Since the particles are spawned in each position given by the texture as follows:
uint width, height;
attributeMap.t.GetDimensions(width, height);
uint count = width * height;
uint id = particleId % count;
uint y = id / width;
uint x = id - y * width;
float3 value = (float3)attributeMap.t.Load(int3(x, y, 0));
value = (value + valueBias) * valueScale;
position = value;
So my assumption was that I could use the following for disabling particles for a certain texture index (position):
(particleId % count) as index for the X coord when sampling a second texture containing just 0 or 1 in the red component, then using that – just for testing – for the alpha cutoff, which does not show the particles if 1, but does if 0.
This does not work - all particles are still shown, as far as I can see (at least none of the fire columns are removed).
The textures look as follows:
So the EnabledMap is just a stripey 0/1 map, and the PositionMap is the positions on a 10x10 grid.
What’s the best way of disabling visual effects parts where the visual effect is distributed over a set of positions given by a texture?
(A dirty idea is to just move them far out of sight via position map, but I’d rather do a clean solution!)
Looks like you figured it out on your own in no time!
Just FYI, we added also a Get Texture2D Dimensions operator, so if your PositionCount == the texture width, you might not need to separately change that value but derive it from here:
Oooh, thank you – I was looking for that, but could not find it. I guess that’s a version 10+ feature? (I’m still on Version 9.0.0-preview.54, as I’m still on 2020.1)
@florianhanke how do you create a 1D texture? 2D render texture with ySize=1? And why the 0.5 in V?
I’m currently unpacking particle id as uv and the op takes 4 modulos and 2 divs, that’s a bit much.
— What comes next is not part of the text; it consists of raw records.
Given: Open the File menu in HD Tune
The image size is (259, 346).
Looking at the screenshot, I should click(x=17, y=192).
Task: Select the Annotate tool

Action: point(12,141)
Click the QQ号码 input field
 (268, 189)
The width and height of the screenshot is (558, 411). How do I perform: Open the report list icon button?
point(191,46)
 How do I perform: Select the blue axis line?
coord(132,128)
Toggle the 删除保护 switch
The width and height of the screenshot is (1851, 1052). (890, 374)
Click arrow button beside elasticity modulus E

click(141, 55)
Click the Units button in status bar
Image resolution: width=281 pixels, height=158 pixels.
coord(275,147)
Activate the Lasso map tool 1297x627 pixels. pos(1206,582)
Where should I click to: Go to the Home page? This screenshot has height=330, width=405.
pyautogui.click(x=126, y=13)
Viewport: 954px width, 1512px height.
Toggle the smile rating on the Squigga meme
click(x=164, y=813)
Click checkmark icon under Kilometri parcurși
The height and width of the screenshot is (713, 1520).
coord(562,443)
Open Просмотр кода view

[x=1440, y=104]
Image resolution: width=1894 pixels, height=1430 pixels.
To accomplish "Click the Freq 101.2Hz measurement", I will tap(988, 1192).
I was thinking about combining occupancy and gameplay map together like you but since this is only one vfx graph asset containing many graphs I’m sure the value from the texture sampling is cached for all graphs.
What do you use this for by the way? I’m trying to replicate the good old shuriken effect I had with Emit() on c# with a gpu only thing, so far it’s a big fail as I am unable to get a value from a texture map with particle index. I might stick to shuriken, or maybe there is a way to emit particles from c#, maybe with vfx events.
I’m not sure I understand what you are saying. I do it to halve the amount of data that is pushed to and stored in the graphics memory.
I have never worked with Shuriken, so I don’t know what the effect is you mention, I’m afraid. I’m using it to simulate a spreading fire. Here it is when in almost full swing:
To add/remove fire emitters end I have a system that maps fire entities to texture indices and increases/reduces texture sizes when it must/can. Whenever a fire is added/removed, I apply the texture. I just use a single instance of the VFX effect for now.
Gorgeous effect.
Do you know how the value bias in set alive from map works?
I tried that to tell the map block to read only the alpha channel and it’s not doing a thing
It’s either alive = map value * scale + bias or alive = (map value + bias) * scale (can’t check my laptop right now to confirm). Either way, input the vector into the value scale instead of the bias.
ah yeah that makes sense, I connect 0,0,0,1 to scale and that doesn’t work either
i use random constant because i don’t want to spawn a particle at each point of the map, they’re lava bubbles which i spawn when the position is valid (alpha =1) and the blissmap is = 0 @VladVNeykov , any google doc with more documentation on these types of blocks and use case?